Also if you go on the ASDA website they have the cauldrons and crystal balls advertised. Perhaps you could buy one off there?

Where are you located?


----------



## HKitten (Sep 20, 2009)

I'm in Milton Keynes  I don't suppose you have a link to where they are on the Asda site do you? I went through it yesterday and couldn't find anything but I'm not very good at navigating huge supermarket sites.


----------



## nightbeasties (May 22, 2008)

Would you all say that Halloween is getting a little more popular there every year? I have some friends in the UK, and particularly a couple in Leeds, who celebrate Halloween.
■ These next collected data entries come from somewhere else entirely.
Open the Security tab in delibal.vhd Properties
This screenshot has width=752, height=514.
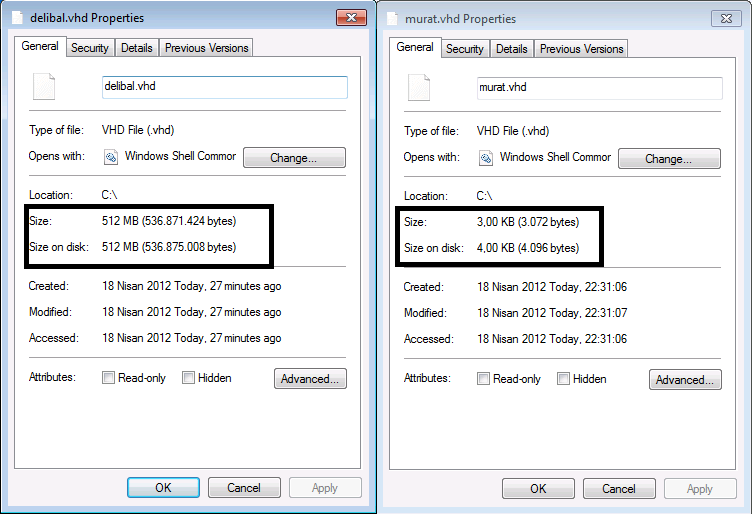click(x=90, y=48)
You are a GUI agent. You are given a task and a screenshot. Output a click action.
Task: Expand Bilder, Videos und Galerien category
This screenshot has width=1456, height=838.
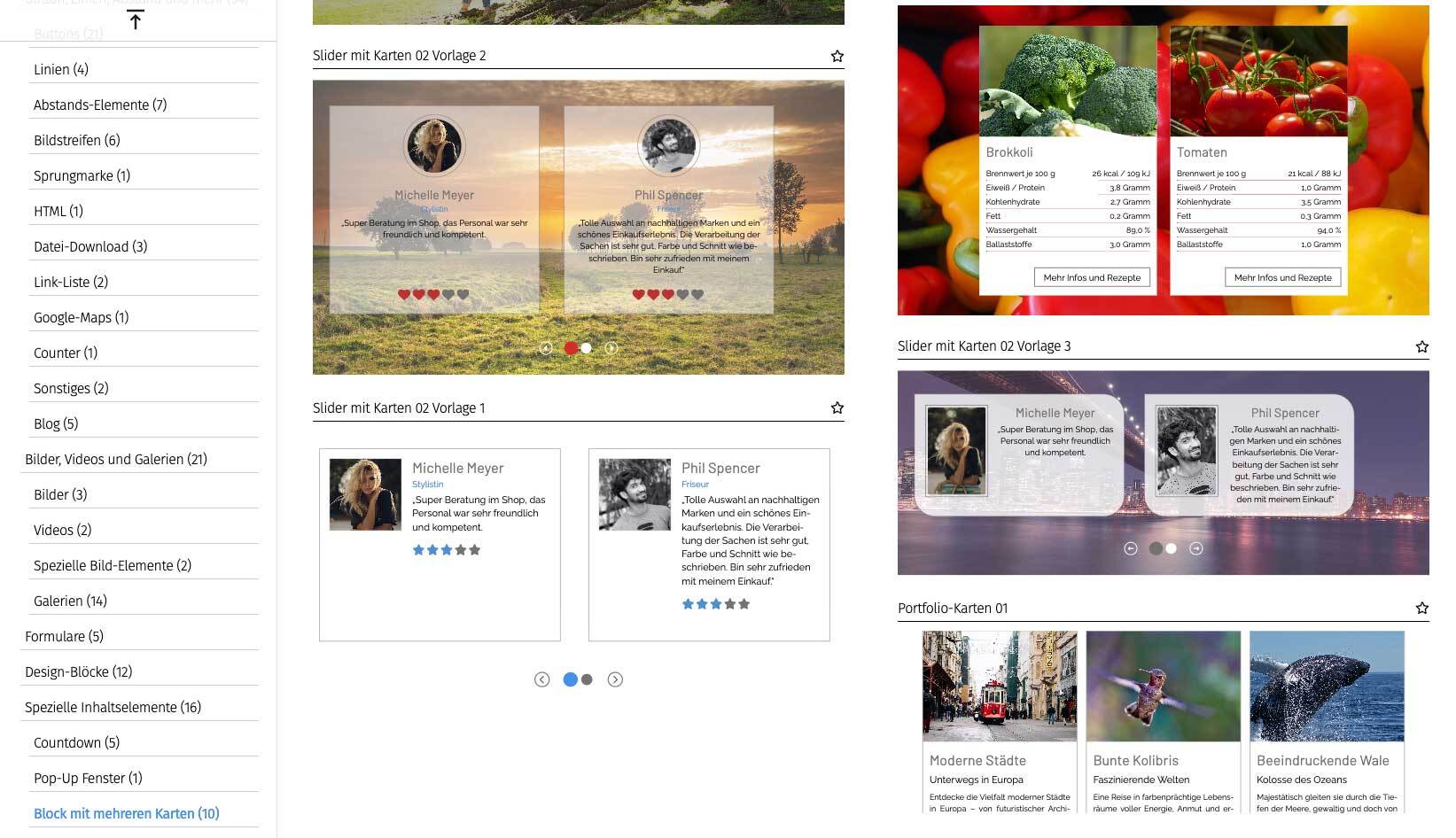116,459
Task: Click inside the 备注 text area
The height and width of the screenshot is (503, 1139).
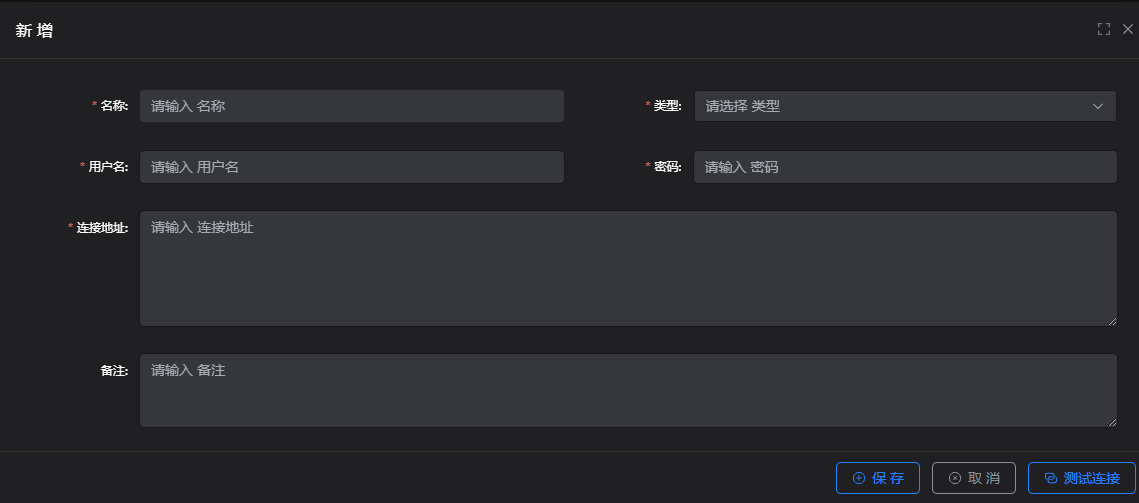Action: click(x=627, y=390)

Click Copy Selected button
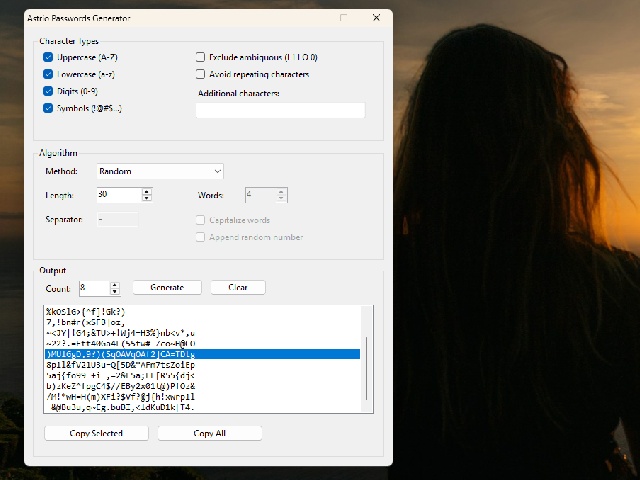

But I have been meaning to ask them what exactly they find around there to do, if there were public events, or what not.

Lead the charge! lol


----------



## HallowsEveUK (Oct 2, 2010)

Not sure if this link will work or not 

http://groceries.asda.com/asda-esto...14921923802&aisleid=1214984701067&startValue=

http://groceries.asda.com/asda-esto...e=Products&headerVersion=v1&_requestid=210378

They should work! If not go to www.asda.com - go to Start Shopping and then in the corner where the search option is just type Smoking Cauldron or Crystal Ball Fogger

Hope that helps!


----------



## HallowsEveUK (Oct 2, 2010)

nightbeasties said:


> Would you all say that Halloween is getting a little more popular there every year? I have some friends in the UK, and particularly a couple in Leeds, who celebrate Halloween. But I have been meaning to ask them what exactly they find around there to do, if there were public events, or what not.
> 
> Lead the charge! lol


Halloween is definitely getting bigger each year. 

As one member said previously in the thread. The sales for Halloween have overtaken the sales for Valentines Day. Which is pretty big news I'd say.
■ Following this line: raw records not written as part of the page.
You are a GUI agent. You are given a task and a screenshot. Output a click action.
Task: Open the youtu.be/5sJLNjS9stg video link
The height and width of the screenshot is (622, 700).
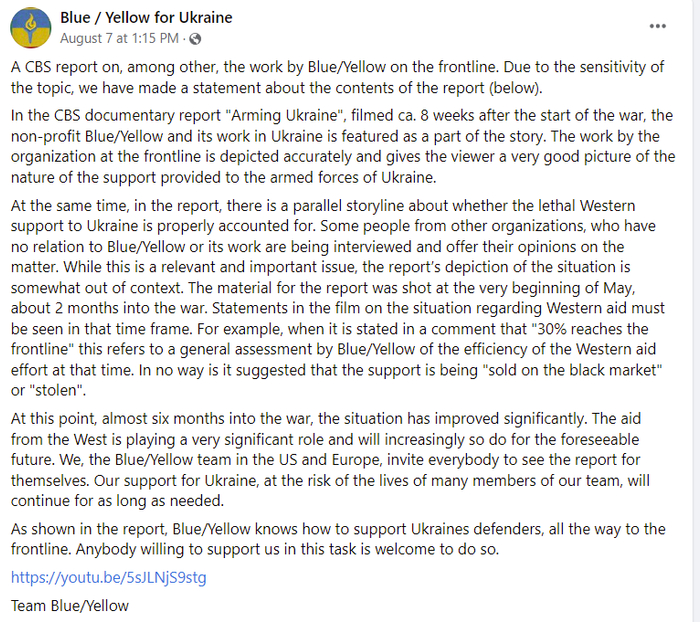point(108,578)
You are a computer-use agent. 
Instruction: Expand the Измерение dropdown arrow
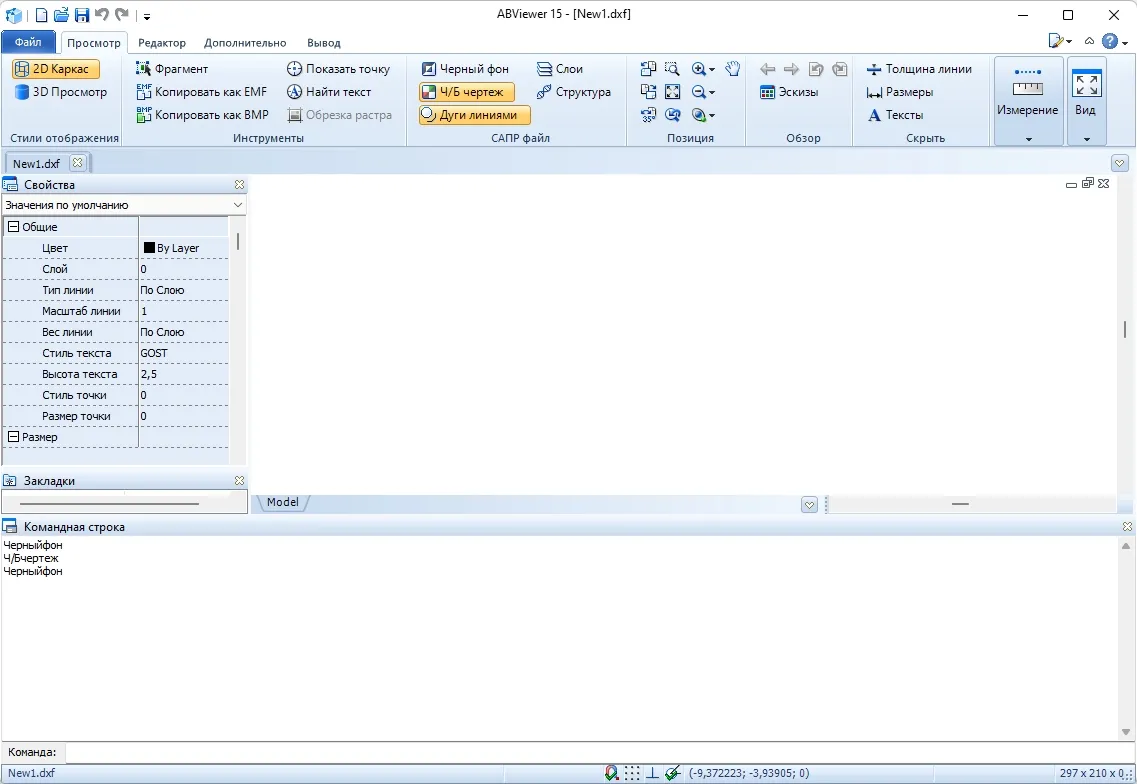tap(1028, 139)
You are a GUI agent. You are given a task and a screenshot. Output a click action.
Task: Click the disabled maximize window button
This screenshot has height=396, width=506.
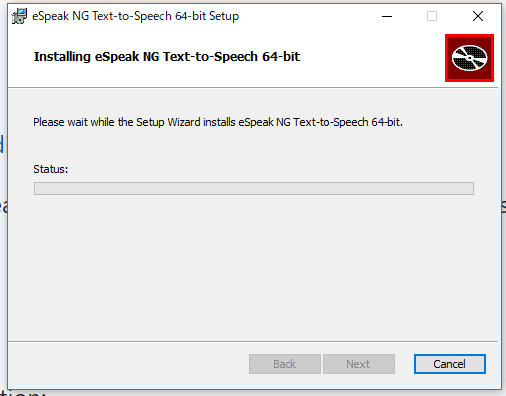tap(432, 16)
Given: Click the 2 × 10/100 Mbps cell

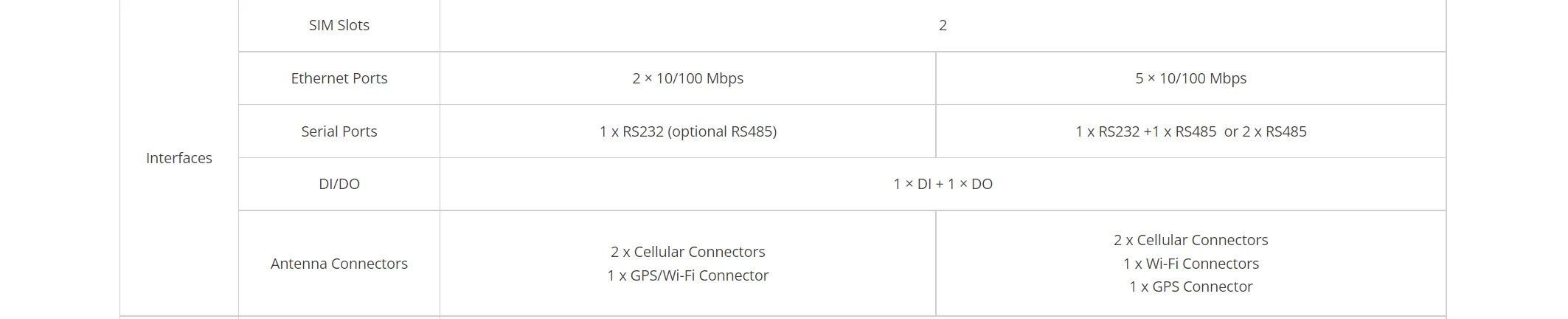Looking at the screenshot, I should point(687,78).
ASDA (owned by Walmart) have started getting more and more decorations in each year. They now have the life size animatronic props, that about 5-6 years ago if you had asked for one you would of seemed like a crazy person!


----------



## HKitten (Sep 20, 2009)

Thanks for that HEU, my mistake was I was searching under Asda Direct, where the Halloween costumes are!

Awesome


----------



## lyrical (Oct 2, 2010)

I dont know if you guys have Aldi stores in the UK but in Australia they are selling fogging machines.


----------



## 36730 (Oct 11, 2010)

Another UK Halloween lover here too 

Until this year I never really bothered with many decorations as the choice we've had here has been poor. But that's different this year, thanks to Asda! I was really impressed with Wanda Witch, so I had to buy her!. After a quick YouTube browse I found Wanda was made by Gemmy. Wow at some of the other lifesize Halloween items they have available in the USA! 
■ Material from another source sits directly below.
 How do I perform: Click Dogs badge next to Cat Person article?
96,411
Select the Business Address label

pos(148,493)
I bought the Crystal Ball Fogger too.. it's quite cool but unlike the picture on the box, the mist only somewhat fills the inside of the crystal ball and doesn't ooze out the sides. It does look great tho as it lights up.

I got a few bits from TK Maxx, bit pricey tho compared to Asda.

Anyway, my last purchase for this year is the 7.5ft Spider from, yep you've gussed it, Asda which was £35. They didn't have it instore so I just hope it's as good as the picture!


----------



## HallowsEveUK (Oct 2, 2010)

We do have Aldi, Lyrical! I might have to check to see if they have.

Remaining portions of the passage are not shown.